River revival

So it caught on fire in 1969. That was almost 40 years ago and in Cleveland, not Kent. Still, the Cuyahoga River doesn’t have the best of reputations.

The city of Kent is trying to change that.

A little under a month ago, Kent City Council voted 8-0 to apply for a grant from the Ohio Department of National Resources to pay for construction of a whitewater recreation park along the Cuyahoga downtown.

In a March 7 entry on his blog, Kent360.com, City Manager Dave Ruller wrote:

“The fact that we would actually want to get people in the Cuyahoga (and likewise they would actually want to get in it) is a testament to one of the most amazing river turnaround stories in the country.”

For Kent’s part, reworking the river around the Kent dam has improved the immediate area’s water quality.

A PBS documentary, “Return of the Cuyahoga,” which details the turnaround of the length of the river, began airing Friday. It re-airs throughout the week.

So the idea of recreation in the Cuyahoga isn’t so far-fetched.

In addition to a boat ramp and improvements to Riveredge Park, the grant — they’re asking for $1.5 million — would pay for changes to the river itself, making it more conducive to whitewater rafting by installing boulders to create waves.

Admittedly, whitewater rafting isn’t the first thing most people would think about for boosting Kent’s economy. But we think the river could be a good resource for the city. We already have a nice park system along the river. There are nice trails and lookouts, but there’s not a whole lot else. Not that a peaceful walk along the river is a bad thing, but why not give more reason for people to visit, and why look at the riverfront as a possible moneymaker for the city?

John Idone, director of Kent Parks & Recreation, said the park could attract tourists to Kent. We think so too.
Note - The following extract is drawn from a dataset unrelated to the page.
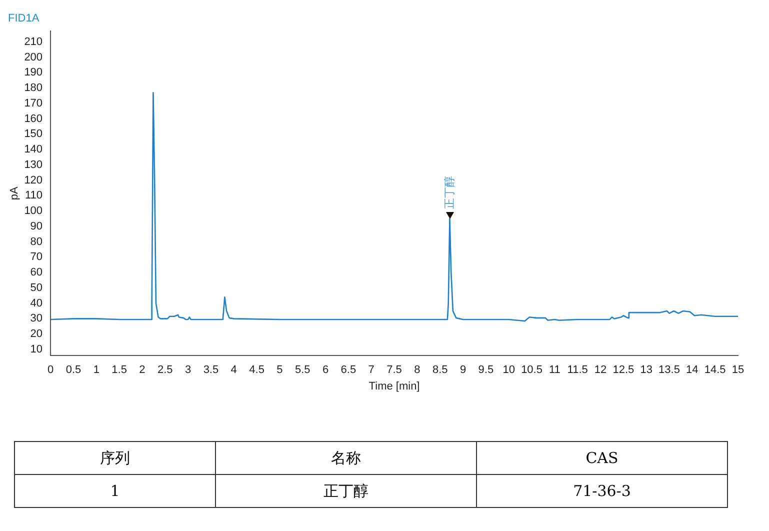  Describe the element at coordinates (486, 370) in the screenshot. I see `x-tick-label: 9.5` at that location.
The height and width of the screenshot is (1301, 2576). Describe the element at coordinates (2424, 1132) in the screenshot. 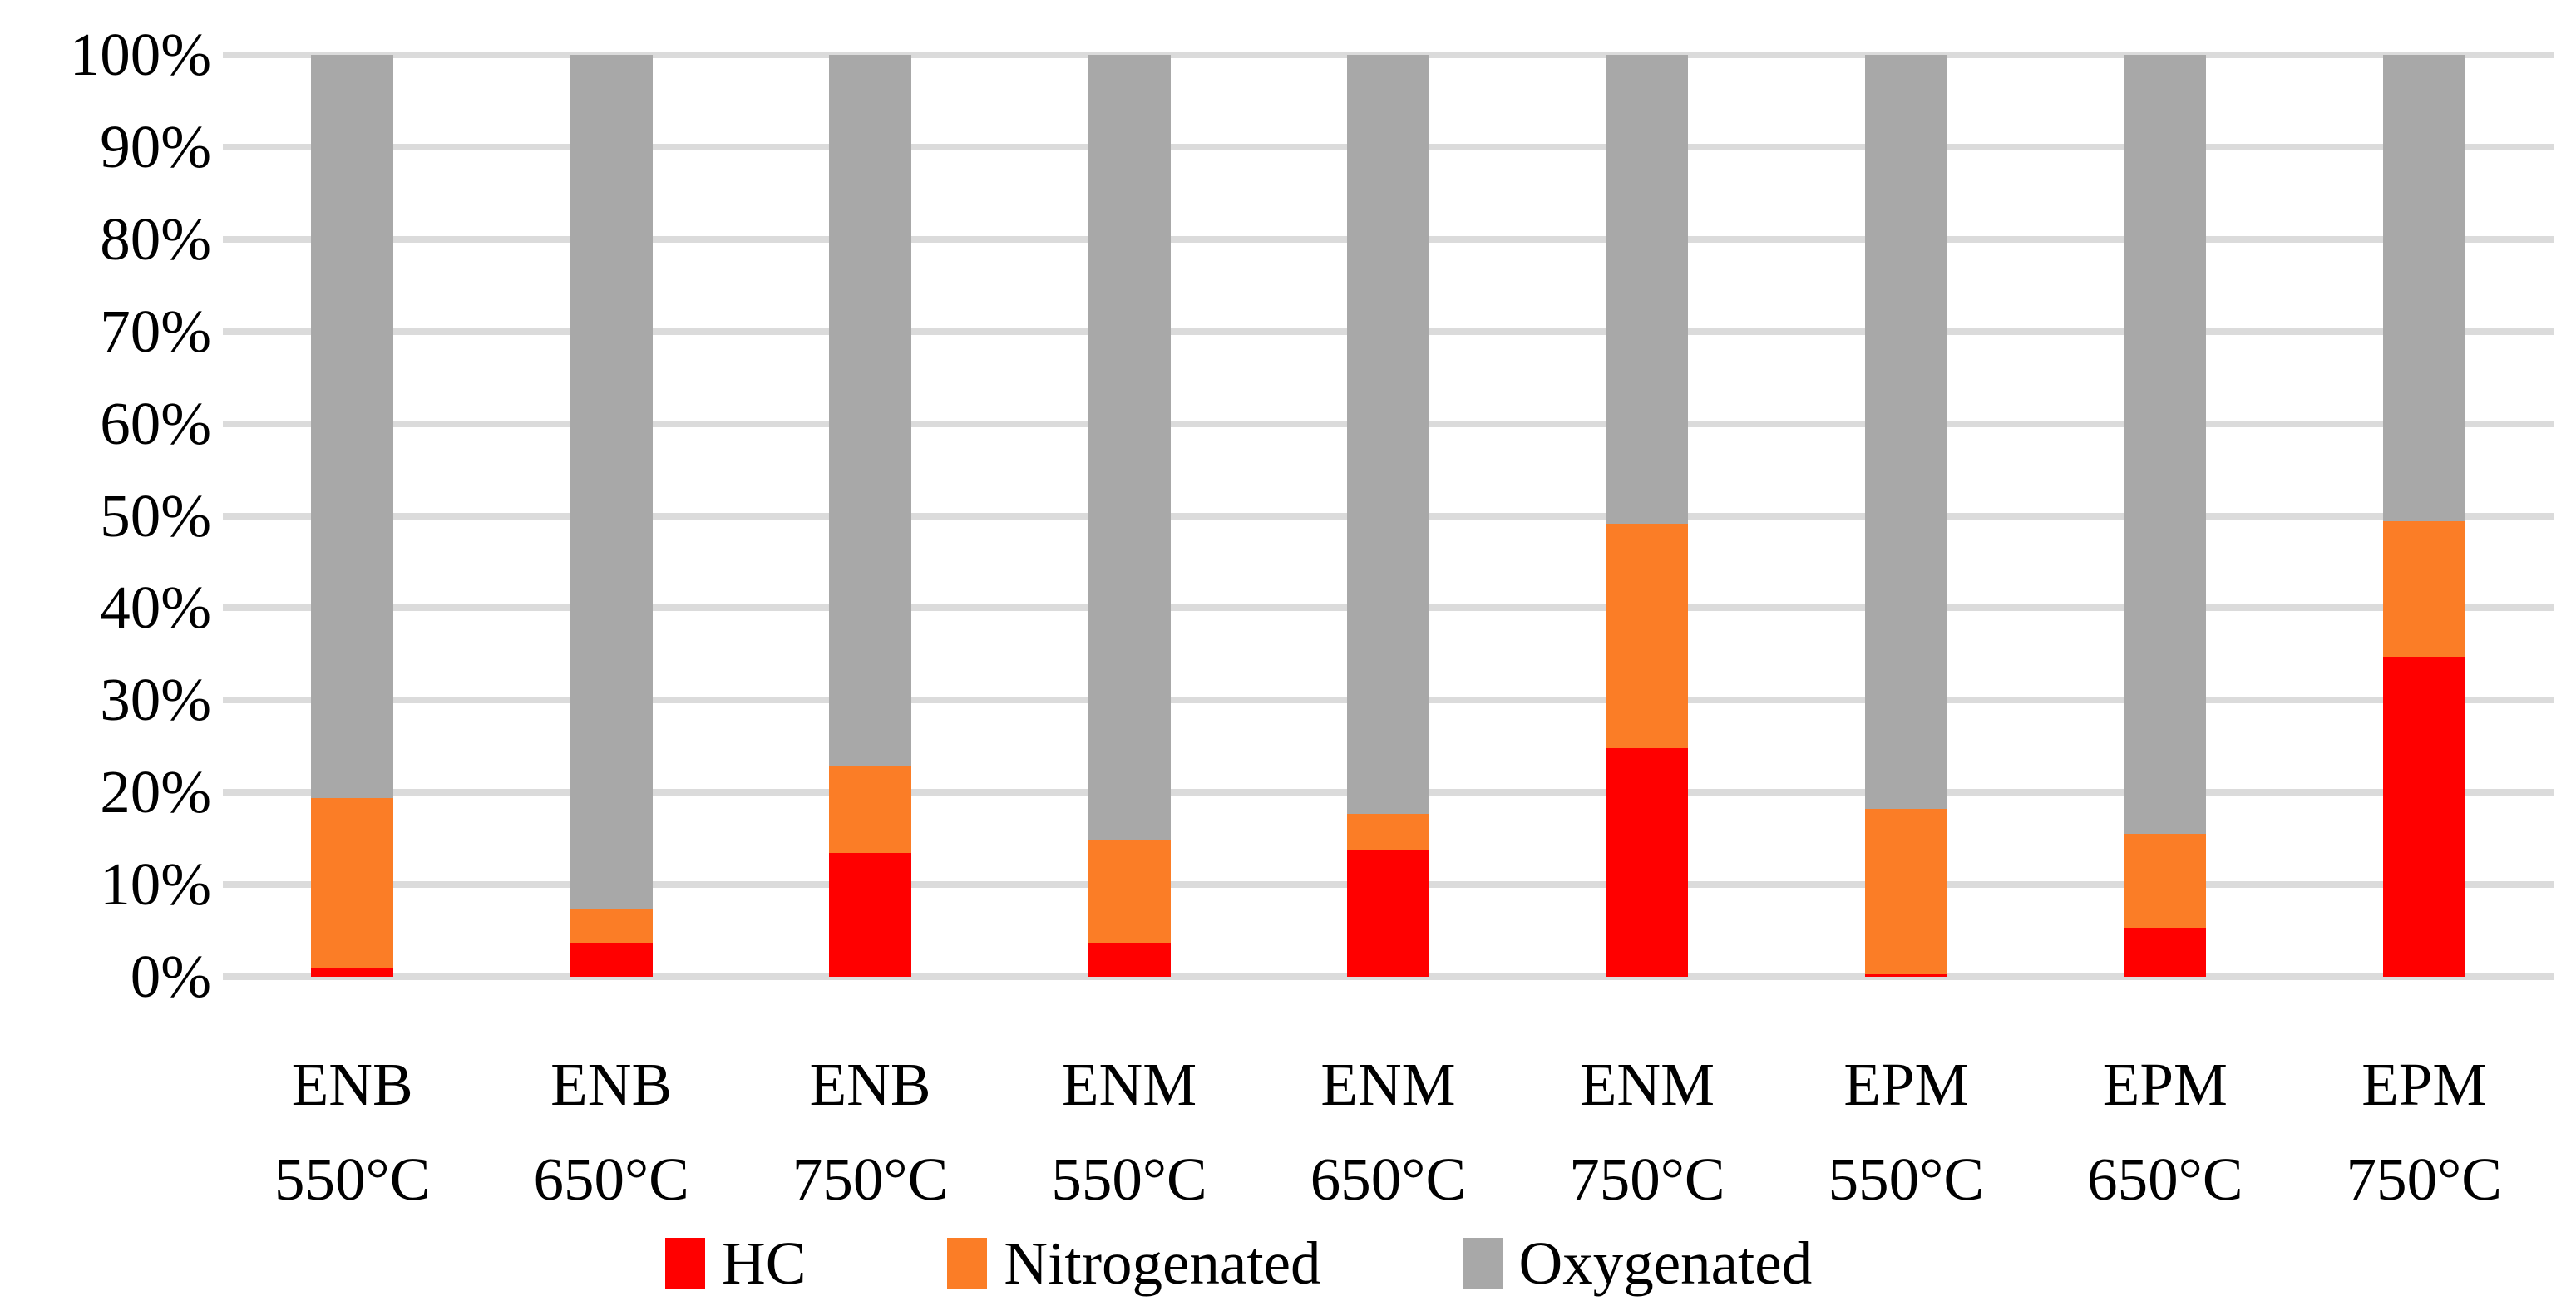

A waterpark on the Cuyahoga isn’t going to draw serious whitewater enthusiasts away from places like the New River in West Virginia or the Lehigh River in Pennsylvania.

But for the region’s casual adventure-seeker, why not come to Kent? Especially if the park spawns other businesses, such as canoe/kayak rentals — something there has already been interest in — or more shops or restaurants along the river.

It’s good that the city is not only trying to keep local business in Kent, but also trying to get people outside the area involved in downtown commerce.

Obviously, it’s a delicate balance of development and the environment, but it sounds like the city has the right idea.

The only concern we have is that the city not see this as an absolute end-all solution. The ODNR only has $3.6 million available in grant money for what Kent applied. Ruller said even should the grant be denied, they intend to search for different ways of funding the project. We just hope the city doesn’t get married to an idea that could end up being impractical.

But we like the ambition. We like the creative thinking. We like them using something that gives our city identity to further its development.

The above editorial is the consensus opinion of the Daily Kent Stater editorial board.